Making Nairobi, one of Africa’s biggest cities, greener is a vast and complex task. Rod Sweet speaks to a team of researchers proposing a city-wide digital twin that might make it happen.
Nairobi City County – comprising mostly Kenya’s capital city, Nairobi – wants to be greener. That means more trees and green space, fewer emissions, less embodied carbon, more wetlands and richer biodiversity. For instance, the city aspires to the UN Habitat recommendation of 9 sq metres of green space per capita.
But such an endeavour would be highly complex in a busy, densely populated city. It would also be hugely expensive: it’s estimated that all the necessary interventions could end up costing around US$500m (£391m) to implement. Jumping in without understanding the knock-on effects of this or that measure could cause more harm than good.
That’s why interest is growing in a unique initiative led by Nairobi’s Centre for Science and Technology Innovations (CSTI), a UNESCO-associated environmental research institute, and supported by partners including UK’s Glasgow Caledonian University, to create a digital twin of the entire county with a view to optimising urban greening, water management and other sustainability efforts.
It would integrate sensor-based environmental monitoring and advanced modelling to provide insights on everything from urban heat islands and biodiversity to flood management and charcoal production to inform policy decisions and infrastructure development.
Simulating complex systems
Digital twins integrate real-world sensor data with virtual models to simulate complex systems. If you can see how all the components of a complex system fit together, you can simulate what will happen if you altered part of it by adding new inputs or taking some away.

INFORMATION GIVEN -
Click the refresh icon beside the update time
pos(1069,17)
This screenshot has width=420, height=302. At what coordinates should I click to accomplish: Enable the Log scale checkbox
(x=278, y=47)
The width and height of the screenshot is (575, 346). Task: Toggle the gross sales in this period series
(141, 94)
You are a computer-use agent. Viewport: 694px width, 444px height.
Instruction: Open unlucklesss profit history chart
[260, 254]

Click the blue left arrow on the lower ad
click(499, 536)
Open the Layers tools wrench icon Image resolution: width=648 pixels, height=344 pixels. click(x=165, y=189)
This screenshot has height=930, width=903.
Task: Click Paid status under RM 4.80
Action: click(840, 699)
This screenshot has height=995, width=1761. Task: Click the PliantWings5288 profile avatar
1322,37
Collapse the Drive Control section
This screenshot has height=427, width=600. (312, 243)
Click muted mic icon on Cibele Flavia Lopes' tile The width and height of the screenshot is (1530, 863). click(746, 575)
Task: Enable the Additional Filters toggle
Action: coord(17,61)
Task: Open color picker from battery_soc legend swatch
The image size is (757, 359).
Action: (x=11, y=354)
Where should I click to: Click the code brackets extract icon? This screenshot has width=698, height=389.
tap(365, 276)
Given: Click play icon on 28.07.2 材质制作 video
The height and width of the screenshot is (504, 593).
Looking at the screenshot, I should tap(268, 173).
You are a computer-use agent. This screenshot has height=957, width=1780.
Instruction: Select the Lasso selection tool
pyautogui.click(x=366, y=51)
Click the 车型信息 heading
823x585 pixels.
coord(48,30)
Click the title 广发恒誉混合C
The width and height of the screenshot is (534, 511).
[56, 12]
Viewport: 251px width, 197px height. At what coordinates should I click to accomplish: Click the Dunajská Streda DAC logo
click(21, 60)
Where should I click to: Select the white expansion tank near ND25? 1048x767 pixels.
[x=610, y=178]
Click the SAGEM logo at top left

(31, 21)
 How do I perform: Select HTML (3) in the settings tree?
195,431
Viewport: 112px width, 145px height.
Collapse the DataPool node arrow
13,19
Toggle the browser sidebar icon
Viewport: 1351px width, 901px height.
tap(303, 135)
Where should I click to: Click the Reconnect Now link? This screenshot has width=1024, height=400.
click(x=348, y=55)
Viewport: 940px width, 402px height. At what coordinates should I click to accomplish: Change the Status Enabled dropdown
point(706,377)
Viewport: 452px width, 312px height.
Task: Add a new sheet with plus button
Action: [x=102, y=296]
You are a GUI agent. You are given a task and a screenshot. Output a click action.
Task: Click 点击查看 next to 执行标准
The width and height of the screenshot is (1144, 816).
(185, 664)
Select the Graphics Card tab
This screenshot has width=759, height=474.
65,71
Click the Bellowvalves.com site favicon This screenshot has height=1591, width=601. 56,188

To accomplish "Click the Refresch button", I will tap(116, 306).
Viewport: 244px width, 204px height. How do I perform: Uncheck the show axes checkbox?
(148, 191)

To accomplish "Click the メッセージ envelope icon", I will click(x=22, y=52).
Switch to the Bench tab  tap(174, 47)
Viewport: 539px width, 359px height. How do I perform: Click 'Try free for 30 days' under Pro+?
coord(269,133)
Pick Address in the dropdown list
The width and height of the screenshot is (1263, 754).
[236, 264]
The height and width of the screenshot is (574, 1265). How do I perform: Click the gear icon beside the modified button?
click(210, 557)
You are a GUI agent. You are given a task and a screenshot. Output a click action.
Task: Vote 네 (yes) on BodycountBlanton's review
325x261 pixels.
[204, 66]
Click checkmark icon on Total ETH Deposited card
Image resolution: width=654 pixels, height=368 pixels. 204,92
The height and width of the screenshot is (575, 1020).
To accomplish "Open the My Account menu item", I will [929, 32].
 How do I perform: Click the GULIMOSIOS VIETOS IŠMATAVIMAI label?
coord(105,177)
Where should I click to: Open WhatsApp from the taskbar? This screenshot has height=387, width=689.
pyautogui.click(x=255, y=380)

REQUIRED WORK -
1. According to the article on greening Nairobi, why is interest growing in building a digital twin of the county before carrying out greening measures? Answer in one to three sentences.
2. Resume the article on Nairobi's digital twin, starting after its last sentence.
The records come from a different source than the article on greening Nairobi.

LIST OF ANSWERS -
1. Greening a busy, densely populated city is highly complex and could cost around US$500m (£391m). Acting without understanding the knock-on effects of each measure could cause more harm than good. A digital twin would show how the parts of the system fit together, so the effect of a change could be simulated before it is made.

2.
Dr Cecilia Wandiga is executive director of CSTI and a keen proponent of the digital twin proposal. She gives the example of constructing wetlands for treating water.
“They look like flower or reed beds, and we know they can do residential water treatment at one-sixth of the cost of a regular, centralised water treatment plant,” she says.
“So, if we put biochar and membrane filters in there, we’re hoping to be able to take on some of the industrial effluent. Sensors can give real-time feedback on the water quality and the pumps.”
That makes it sound simple, but it isn’t: “In so many areas of Nairobi, the right of way for ground-based water pipe distribution is not available. So they’ve come up with rainwater storage tanks, and so if we can take that and pump that into an aerial water system, then not only are we testing the quality of the water, we’re testing the retention capacity of that constructed wetland, which is about a tenth of the regular size of a normal engineered wetland.”
Master’s programme
Over in the UK, physicist and professor of chemical engineering Don McGlinchey leads the Digital Transformation and Intelligent Maintenance Research Group at Glasgow Caledonian University. The group has developed a new master’s programme in data analysis for engineering applications, and he is leading the development of instrumentation, data acquisition, big data analysis and visualisation for the Nairobi digital twin.
“We’re now looking at how we can combine behavioural models with mechanics and with machine learning techniques,” he says.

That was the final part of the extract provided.